→ **Required action 1**
Retype the passage of the cover letter transcript from "Somebody who's hiring" to "in their company." with no changes.
→ **Required action 2**
According to the cover letter transcript, roughly how many emails does the average person receive each day?

→ **Document text**
- Opening Delimiter -

Hi everyone, it's Andy LaCivita founder of Milewalk and the Milewalk Academy, and the

award-winning author of the Hiring Prophecies here with today's episode of tips for work

and life, today we're going to talk about cover letters.

When I say cover letters what I really mean is any means you're going to use to introduce

yourself to the employer.

That could be a cover letter, if companies still require one.

It can be an email, perhaps with your resume attached, and it could be an application tracking

system where they allow you to provide some notes about you, yourself, things that they

should know about you.

Really it's whatever means you're going to use to introduce yourself.

Now, there's a couple of precursors that I want to mention right before we dive into

the four sentences.

There's three things that your introduction should do, and I believe you can do those

in four sentences, but I want to talk a little bit about just cover letters and what the

purpose was.

Remember, keep in mind, cover letters are from a long time ago when we didn't have computers

and we didn't have emails and we didn't have application tracking systems, and you had

to mail your resume to an employer about a job opportunity or a job opening that you

saw or was advertised.

You needed to insert that cover letter to introduce yourself, to let them know what

it was you were applying for.

They didn't really understand that.

Now we have these systems that tag your resume and your name to particular jobs that you

apply to, it's much different now.

Regardless you still need to effectively introduce yourself, so regardless of whether you're

doing that in an attached document or whether you're doing that in an email introduction

or whether you're doing that through an applicant tracking system, there's three things you

ultimately need to do.

You want to make sure that when you do them you're respecting the person's time.

The average person today, let alone the average person who is recruiting for many positions,

gets about 150 emails every day.

Somebody who's hiring for a position might get twice that many or three times that many,

so you want to make sure that whatever you do you're being brief and you're respecting

their time.

Trust me when I tell you that most people are moving at such a break neck pace, most

of those recruiters just want to open that resume, look to see if you are a good fit

for that particular position or another position in their company.

Many of them are not going to take the time to read a lengthy intro or a lengthy cover

letter, so just keep that in mind.

- Closing Delimiter -

→ **Given entries**
- Opening Delimiter -

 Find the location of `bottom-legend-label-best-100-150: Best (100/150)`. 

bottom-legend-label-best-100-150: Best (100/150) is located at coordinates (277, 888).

- Closing Delimiter -
- Opening Delimiter -

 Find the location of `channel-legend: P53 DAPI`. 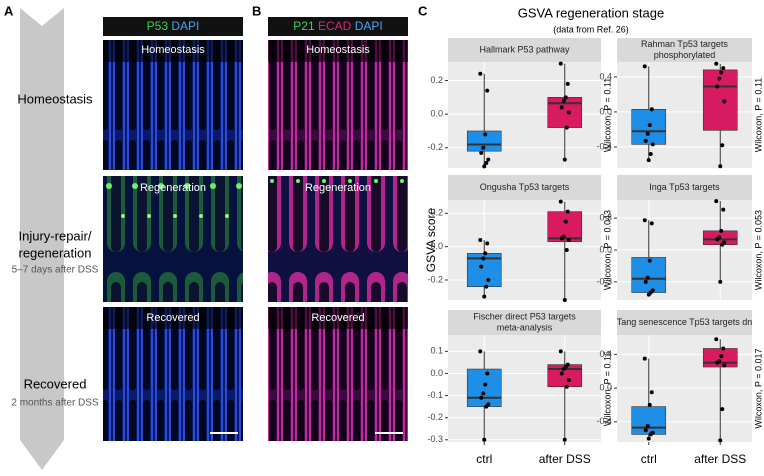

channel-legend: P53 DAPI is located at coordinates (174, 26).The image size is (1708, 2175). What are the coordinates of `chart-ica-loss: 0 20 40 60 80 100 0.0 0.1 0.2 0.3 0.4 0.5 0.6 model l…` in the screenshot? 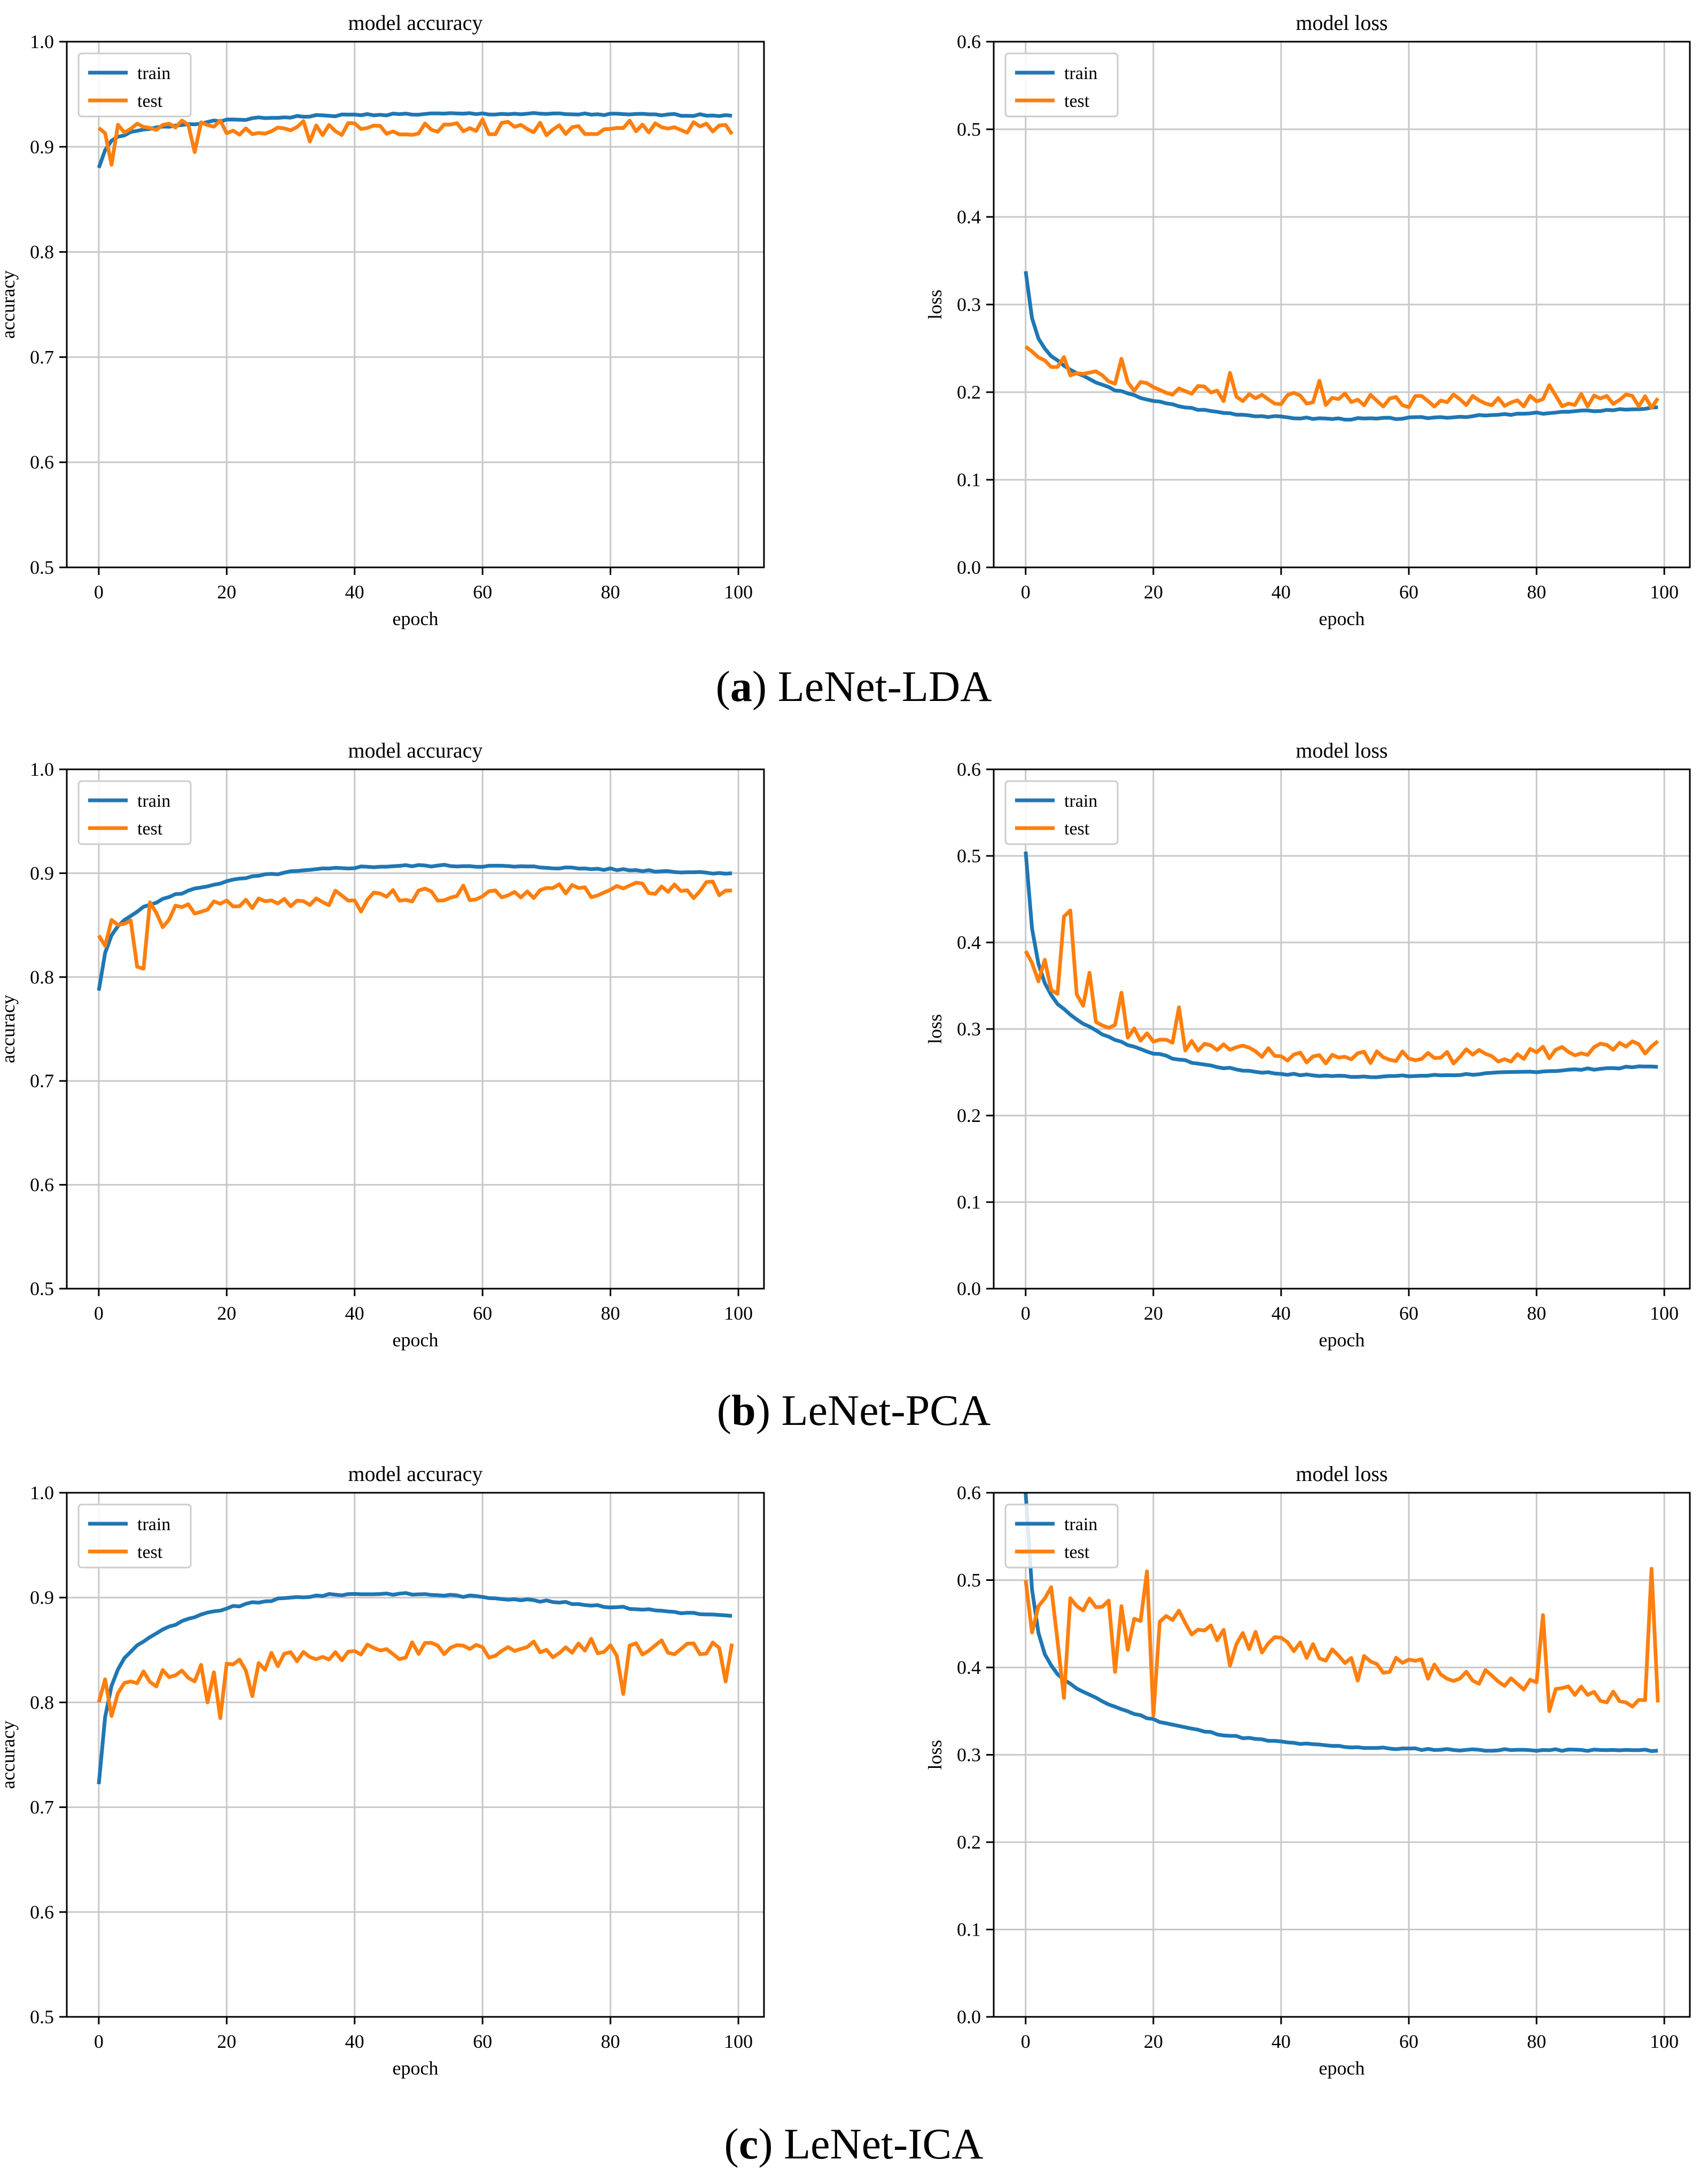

- Closing Delimiter -

→ **Expected answer 1**
Somebody who's hiring for a position might get twice that many or three times that many,

so you want to make sure that whatever you do you're being brief and you're respecting

their time.

Trust me when I tell you that most people are moving at such a break neck pace, most

of those recruiters just want to open that resume, look to see if you are a good fit

for that particular position or another position in their company.

→ **Expected answer 2**
About 150 emails every day.